- Directed by: Beppe Cino
- Screenplay by: Beppe Cino
- Story by: Beppe Cino
- Produced by: Remo Angioli; Beppe Cino;
- Starring: Amanda Sandrelli
- Cinematography: Antonio Minutolo
- Edited by: Emanuele Foglietti
- Music by: Carlo Siliotto
- Production company: Moviemachine S.r.l.
- Distributed by: C.R.C./Real Film
- Release dates: 31 August 1986 (Venice Film Festival); 13 February 1987 (Italy);
- Running time: 91 minutes
- Country: Italy
- Language: Italian

= La Casa del Buon Ritorno =

1986 film by Beppe Cino

La Casa del Buon Ritorno is a 1986 Italian giallo written and directed by Beppe Cino. It is also known as The House of the Blue Shadows. The film was theatrically released in Germany as Das Haus der Blauen Schatten (The House With Blue Shutters).

==Plot==
A little girl is pushed off a balcony to her death, and her murderer is never found. Fifteen years later, a young man named Luca and his fiancée Margit return to the house for a visit. Memories start returning slowly to Luca, and he begins to unravel the mystery of who killed the little girl. A strange woman named Ayesha turns up and unnerves Luca. Then murders begin to occur.

==Cast==
- Amanda Sandrelli as Margit
- Stefano Gabrini as Luca
- Lola Ledda as Lola
- Fiammetta Carena as Ayesha
- Francesco Costa as Bruno
- Eleonora Salvadori as Luca's mother
- Stanis Ledda (as Luca as a boy)
- Elvira Castellano

==Production==
La Casa del Buron Ritorno was budgeted at 300 million Italian lire and was shot in 12 days on 16mm film in and around Rome. Actress Amanda Sandrelli commented that the film was shot quickly, "like pulling a tooth".

==Release==
La Casa del Buon Ritorno was first exhibited at the Venice Film Festival on August 31, 1986. It was distributed theatrically in Italy by C.R.C./Real Film on 13 February 1987. The film was never dubbed into English and did not receive any theatrical release in the United States or United Kingdom.

==Reception==
The film received negative reviews on its initial premiere. Lietta Tornabuoni in La Stampa stated that the film was "below an acceptable professional level" and that Stefano Gabrini could not act. Maurizio Porro of Corriere della Sera stated that the film was not clear whether the film wanted to be a "thriller, a horror, a love story. ... or an analysis session: however, the unpleasant thing is that it seems like something already seen, and it wishes to remain deliberately obscure."

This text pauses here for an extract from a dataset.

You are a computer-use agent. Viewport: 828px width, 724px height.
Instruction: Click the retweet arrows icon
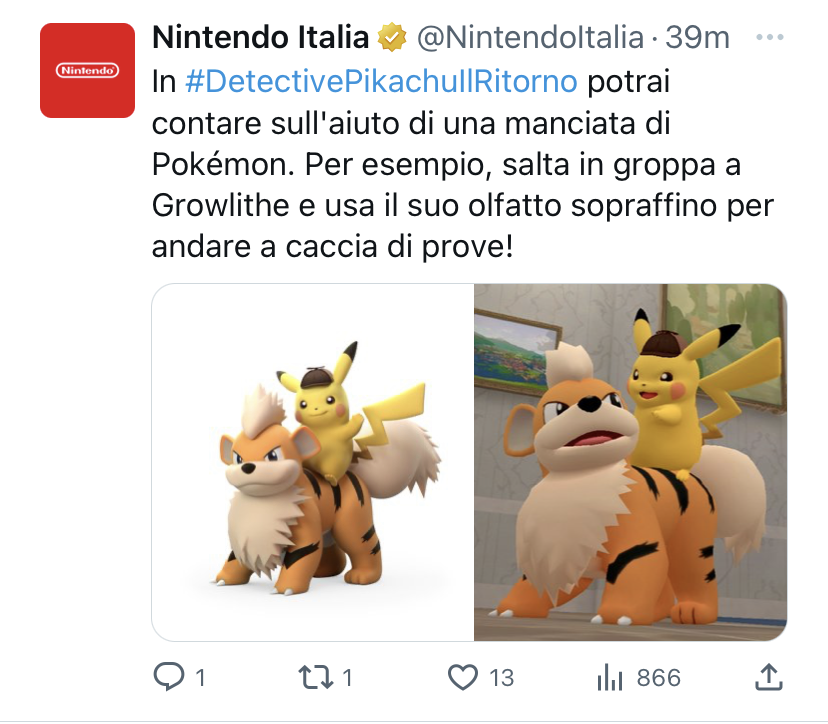coord(315,678)

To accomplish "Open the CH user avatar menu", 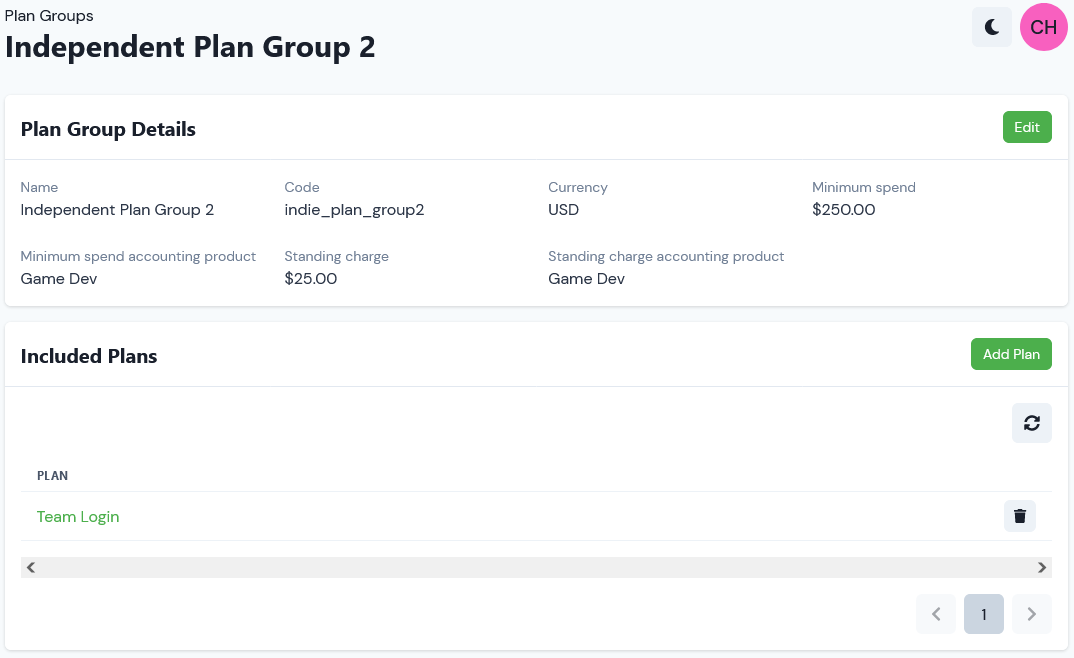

Robert Firsching of AllMovie later described the film as an "atmospheric giallo" that "plays with the theme a bit more cleverly than most." The review noted it recycled elements from older films such as Deep Red, Formula for a Murder and Onibaba but that the film was a "clever combination of rip-off and synthesis which has always been a hallmark of the national cinema, creates a unique, seemingly original story."